상기 바이러스 진단 장치는 리포터 유전자 항체 활성 검출 값을 측정하는 단계를 포함하고, 형광 측정, 발광 측정, 컬러 측정 또는 눈으로 직접 확인 가능한 것일 수 있다.
또한 본 발명은 센서를 사용하여 바이러스를 포함하는 검체에서 바이러스 존재 유무에 대한 정보를 제공하는 방법을 제공한다. 상기 검체는 객담, 폐포 세척액, 분변, 소변 및 혈액 중 어느 하나 이상을 포함하는 것일 수 있다.
또한 본 발명은 다양한 검체에서 리보조절인자와 FET (Field effect transistor) 통합 융합 기술을 사용한 바이러스 검출 또는 진단 관련 기술을 제공한다.

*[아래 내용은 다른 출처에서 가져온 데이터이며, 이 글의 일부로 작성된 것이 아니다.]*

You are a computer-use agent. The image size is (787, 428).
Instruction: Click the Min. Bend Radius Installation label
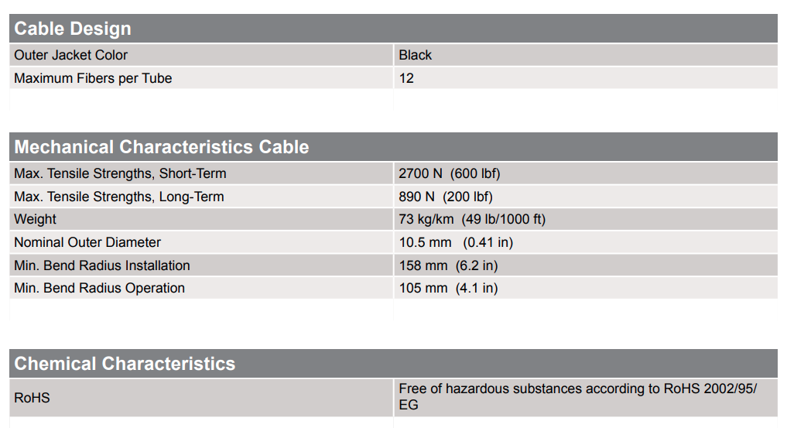(101, 265)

본 발명은 저비용 고효율 방법으로 바이러스를 효과적으로 실시간 신속 진단을 위하여, 리보조절인자(Switch RNA)와 전계 효과 트랜지스터(Field effect transistor, FET)를 사용하는 융합 기술에 관한 것이다. 이 기술은 FET를 사용하여, 민감도가 낮은 리보조절인자 진단 기술을 개선시켰으며, 리포터 유전자가 도입되어, 바이러스에 노출되면, 리포터 유전자가 단백질로 발현되고, 항체 반응을 통하여, 바이러스 유무 진단 및 정량을 신속하고 간편하게 분석할 수 있으므로, 바이러스 진단에 유용하게 사용될 수 있다.
도1은 본 발명의 실시예에 따른 리보조절인자 (Switch RNA)를 이용한 전계 효과 트랜지스터 (FET) 통합 센서의 원리를 보여주는 개략도이다.
도2는 실시예에서 검출 대상체 (Zika virus)를 위한 리보조절인자 재조합 벡터구조를 나타낸 플라스미드 지도로, A는 27B 센서 벡터이고(ZIKV_Sensor_27B_LacZ, addgene number: Plasmid #75006) B는 32B 센서 벡터 (ZIKV_Sensor_32B_LacZ, addgene number: Plasmid #75007)를 나타낸 것이다.
도3은 본 발명의 실시예를 통한 리포터 유전자가 들어간 리보조절인자 발현을 확인한 결과로, A는 리포터 유전자 발현을 Microplate reader기의 흡광도를 통하여 정량적으로 확인한 결과이고, B는 리포터 유전자 발현을 종이결과로 육안으로 확인한 결과이다.
도4는 본 발명의 실시예에 제조한 리보조절인자를 이용한 바이러스 검출결과로, Microplate reader기의 흡광도를 통하여 정량적으로 확인한 결과이다.
도5는 본 발명의 실시예를 통한 바이러스 진단용 FET 통합 센서의 고정 항체 (Antibody)로 확인하기 위한, 리포터 유전자 항체 활성 확인용 웨스턴 블롯 (Western blot) 실험결과이다.
도6은 본 발명의 실시예를 통한 리보조절인자를 이용한 바이러스 진단용 FET 통합 센서를 이용하여 바이러스를 측정한 리포터 유전자 항체 실시간 검출 곡선이다.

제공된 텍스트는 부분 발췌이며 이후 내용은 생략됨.